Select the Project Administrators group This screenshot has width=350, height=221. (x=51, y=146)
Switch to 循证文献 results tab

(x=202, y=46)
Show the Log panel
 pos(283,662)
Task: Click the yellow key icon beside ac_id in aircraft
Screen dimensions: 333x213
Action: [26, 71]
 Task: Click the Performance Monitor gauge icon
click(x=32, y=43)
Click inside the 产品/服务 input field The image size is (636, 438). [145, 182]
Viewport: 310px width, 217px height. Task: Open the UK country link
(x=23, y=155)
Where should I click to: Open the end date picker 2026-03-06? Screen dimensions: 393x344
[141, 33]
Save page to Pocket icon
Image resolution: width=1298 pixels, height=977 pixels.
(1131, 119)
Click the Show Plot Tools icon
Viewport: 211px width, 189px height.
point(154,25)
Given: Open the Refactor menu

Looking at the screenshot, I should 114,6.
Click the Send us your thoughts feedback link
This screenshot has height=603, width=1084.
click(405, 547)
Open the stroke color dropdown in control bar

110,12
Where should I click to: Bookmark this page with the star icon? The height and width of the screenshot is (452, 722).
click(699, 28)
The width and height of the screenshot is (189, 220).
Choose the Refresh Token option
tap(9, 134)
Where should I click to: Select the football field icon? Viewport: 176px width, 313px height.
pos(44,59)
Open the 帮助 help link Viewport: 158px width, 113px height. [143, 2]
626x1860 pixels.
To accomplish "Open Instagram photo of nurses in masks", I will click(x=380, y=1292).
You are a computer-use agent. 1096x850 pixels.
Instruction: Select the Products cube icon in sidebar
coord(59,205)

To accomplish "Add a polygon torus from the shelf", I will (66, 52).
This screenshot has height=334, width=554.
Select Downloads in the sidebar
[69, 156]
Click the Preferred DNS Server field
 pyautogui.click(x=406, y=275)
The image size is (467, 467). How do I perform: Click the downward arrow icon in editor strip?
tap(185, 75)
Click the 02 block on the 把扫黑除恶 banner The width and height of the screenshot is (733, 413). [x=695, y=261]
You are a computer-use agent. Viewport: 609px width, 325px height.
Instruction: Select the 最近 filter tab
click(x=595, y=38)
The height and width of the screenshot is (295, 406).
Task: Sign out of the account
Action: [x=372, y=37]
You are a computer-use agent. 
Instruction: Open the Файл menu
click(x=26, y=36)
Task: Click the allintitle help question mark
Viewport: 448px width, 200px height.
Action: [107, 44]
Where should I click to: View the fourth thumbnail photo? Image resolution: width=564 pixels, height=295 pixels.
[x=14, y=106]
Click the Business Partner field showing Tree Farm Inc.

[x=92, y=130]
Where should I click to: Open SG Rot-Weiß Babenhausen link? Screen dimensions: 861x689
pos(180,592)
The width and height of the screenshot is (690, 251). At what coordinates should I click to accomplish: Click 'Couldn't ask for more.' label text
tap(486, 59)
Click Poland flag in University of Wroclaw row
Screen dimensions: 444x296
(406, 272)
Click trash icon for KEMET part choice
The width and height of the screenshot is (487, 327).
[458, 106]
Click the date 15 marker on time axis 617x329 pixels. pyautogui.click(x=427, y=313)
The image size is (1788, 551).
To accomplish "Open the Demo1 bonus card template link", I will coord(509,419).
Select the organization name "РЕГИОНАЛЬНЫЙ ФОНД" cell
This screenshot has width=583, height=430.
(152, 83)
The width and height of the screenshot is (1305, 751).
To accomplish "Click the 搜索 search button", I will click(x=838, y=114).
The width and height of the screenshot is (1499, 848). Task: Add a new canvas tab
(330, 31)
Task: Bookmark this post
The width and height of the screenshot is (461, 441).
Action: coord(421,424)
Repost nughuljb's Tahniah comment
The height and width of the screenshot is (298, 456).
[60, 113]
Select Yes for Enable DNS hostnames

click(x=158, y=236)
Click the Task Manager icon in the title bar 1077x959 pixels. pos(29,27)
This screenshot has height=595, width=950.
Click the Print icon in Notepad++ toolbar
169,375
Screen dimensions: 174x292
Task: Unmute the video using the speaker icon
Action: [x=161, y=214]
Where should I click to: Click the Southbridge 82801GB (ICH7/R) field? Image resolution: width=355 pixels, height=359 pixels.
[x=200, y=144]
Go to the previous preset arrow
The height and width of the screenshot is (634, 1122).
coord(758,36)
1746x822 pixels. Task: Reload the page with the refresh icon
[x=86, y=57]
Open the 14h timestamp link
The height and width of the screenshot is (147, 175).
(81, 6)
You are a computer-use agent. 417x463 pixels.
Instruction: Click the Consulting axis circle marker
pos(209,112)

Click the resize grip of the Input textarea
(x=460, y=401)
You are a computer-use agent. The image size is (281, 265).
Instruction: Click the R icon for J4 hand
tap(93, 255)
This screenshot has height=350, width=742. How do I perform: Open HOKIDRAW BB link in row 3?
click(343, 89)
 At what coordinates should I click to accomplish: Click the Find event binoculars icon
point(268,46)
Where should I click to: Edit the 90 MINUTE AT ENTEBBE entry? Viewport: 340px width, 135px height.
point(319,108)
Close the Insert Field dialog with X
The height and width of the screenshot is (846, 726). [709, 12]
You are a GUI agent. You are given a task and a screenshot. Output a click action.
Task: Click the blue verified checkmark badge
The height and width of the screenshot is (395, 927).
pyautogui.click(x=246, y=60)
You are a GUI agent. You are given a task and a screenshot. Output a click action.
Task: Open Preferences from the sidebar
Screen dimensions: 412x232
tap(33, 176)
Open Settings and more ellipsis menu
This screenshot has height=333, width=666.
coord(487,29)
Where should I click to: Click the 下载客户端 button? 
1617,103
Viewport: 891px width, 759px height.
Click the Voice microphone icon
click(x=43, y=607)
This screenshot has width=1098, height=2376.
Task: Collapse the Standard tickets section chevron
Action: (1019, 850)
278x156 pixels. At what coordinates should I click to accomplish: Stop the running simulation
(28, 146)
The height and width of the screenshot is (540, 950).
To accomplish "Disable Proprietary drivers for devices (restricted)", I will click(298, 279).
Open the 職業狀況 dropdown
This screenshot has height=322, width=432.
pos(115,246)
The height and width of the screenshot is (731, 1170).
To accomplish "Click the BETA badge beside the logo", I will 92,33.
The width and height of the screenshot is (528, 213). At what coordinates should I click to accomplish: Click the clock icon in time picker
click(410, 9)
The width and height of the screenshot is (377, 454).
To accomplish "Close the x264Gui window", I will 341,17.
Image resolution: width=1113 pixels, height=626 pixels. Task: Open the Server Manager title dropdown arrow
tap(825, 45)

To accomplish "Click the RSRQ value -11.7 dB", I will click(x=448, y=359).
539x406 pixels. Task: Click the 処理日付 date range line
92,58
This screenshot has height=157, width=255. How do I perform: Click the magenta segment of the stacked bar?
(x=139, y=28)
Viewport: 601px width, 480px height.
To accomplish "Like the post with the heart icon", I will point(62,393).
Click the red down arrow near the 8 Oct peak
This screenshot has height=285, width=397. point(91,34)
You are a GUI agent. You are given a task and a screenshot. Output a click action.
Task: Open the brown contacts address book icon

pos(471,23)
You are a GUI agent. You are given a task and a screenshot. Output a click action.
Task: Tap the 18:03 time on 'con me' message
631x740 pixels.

WHAT THE TASK ASKS
Tell how many lines in the entries contain the string "beside", and give nothing beyond the number.

SOLVED PROBLEM
2